CEFALEA,SBANDAMENTI

    DOMANDA

    Buon pomeriggio Dottore,

    le chiedo un consulto in merito ad un problema che mi accompagna ormai da 3 anni ossia un senso di sbandamento,instabilità,oscillazione, che avviene solamente nella deambulazione.

    Sempre quando cammino anche solo per qualche metro, si presentano i sintomi sopra descritti accompagnati ad un senso di tensione alla testa e al collo e spesso palpitazioni e tachicardia.

    Sono seguita da un neurologo che mi sta curando con laroxyl, 5 gocce prima di coricarmi, e diazepam 20 gocce mattino,pomeriggio,sera prima di coricarmi (mi ha diagnosticato una cefalea muscolo tensiva)

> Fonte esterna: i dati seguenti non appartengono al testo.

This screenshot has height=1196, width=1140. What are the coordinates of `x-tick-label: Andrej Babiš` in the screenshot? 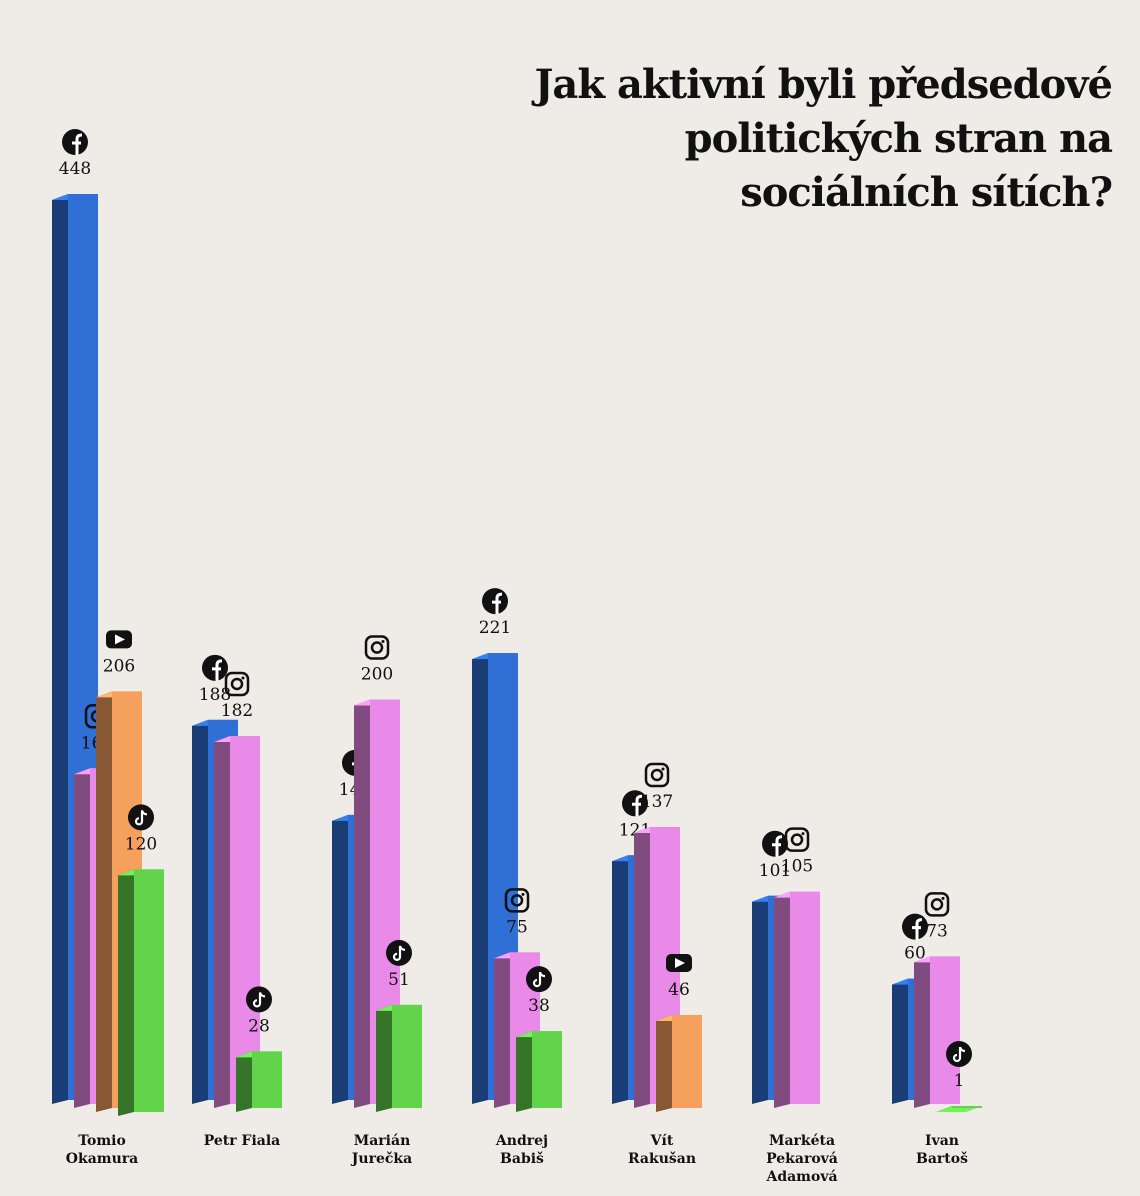 It's located at (522, 1150).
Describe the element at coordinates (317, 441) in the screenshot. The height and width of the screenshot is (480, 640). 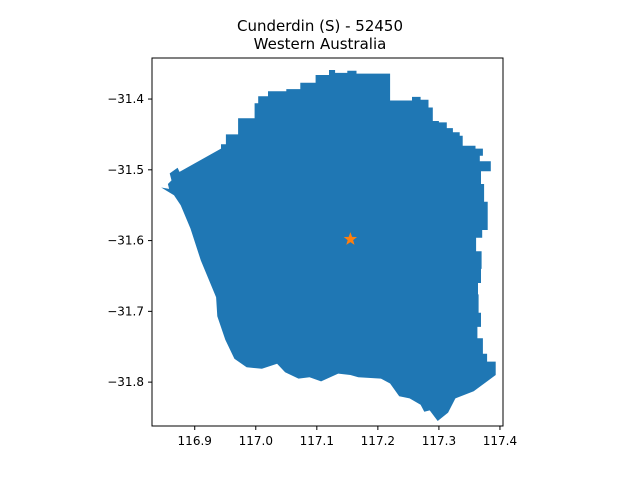
I see `x-tick-label: 117.1` at that location.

    Ora mi ha consigliato una visita fisiatrica dalla quale è emersa una tensione notevole nella zona cervicale e quindi mi sottoporrò a sedute di massoterapia e tecarterapia.

    Dal punto di vista otorinolaringoiatrico non è emerso nulla che giustifichi i miei sintomi.Anche risonanza celebrale, esami del sangue, risonanza cervicale, esame cardiologico risultano nella norma.

    Volevo capire se la diagnosi/cura che mi è stata consigliata potrebbe essere correlata ai miei problemi o se devo “insistere” con esami inerenti al labirinto,orecchie…

    Ho 31 anni e non riesco più a fare niente che implichi lo stare in posizione eretta! Sto bene solamente seduta e distesa, nel momento in cui mi alzo e faccio qualche passo inizia l’oscillazione.

    Mi hanno anche consigliato di consultare uno psicologo perchè i miei sintomi possono essere correlati all’ansia ma dal mio punto di vista l’ansia è la conseguenza non la causa: quando devo uscire e so che devo fare qualcosa in piedi (spesa,passeggiata…) mi vien l’ansia perchè so che sto male, quindi spesso evito determinate situazioni…quindi lo stato ansioso che si crea non è la causa ma la conseguenza…

    Grazie in anticipo per l’attenzione.

    Saluti

    RISPOSTA

    Gentile Signora,

    e’ veramente difficile poter dare un giudizio sui sintomi da lei lamentati basandosi sulle sole notizie contenute nella sua email.

    Dal punto di vista dell’iter diagnostico, ciò che può forse essere aggiunto a quello che ha già eseguito è l’effettuazione di un ecocolor doppler dei tronchi sovraortici ed anche un doppler transcranico con prove funzionali.

    Per quanto concerne il versante otorinolaringoiatrico, possono esistere alcuni esami complessi da effettuare, in relazione ad esempio alla postura, la cui utilità deve però essere valutata da uno specialista ORL che abbia magari particolari competenze in campo di vertigini.

    Dalle risultanze di tutti questi esami si potrà eventualmente pensare di impostare una terapia farmacologica differente dall’attuale, ma solo in presenza di specifiche alterazioni.

    Sono spiacente di non poterle fornire maggiori indicazioni.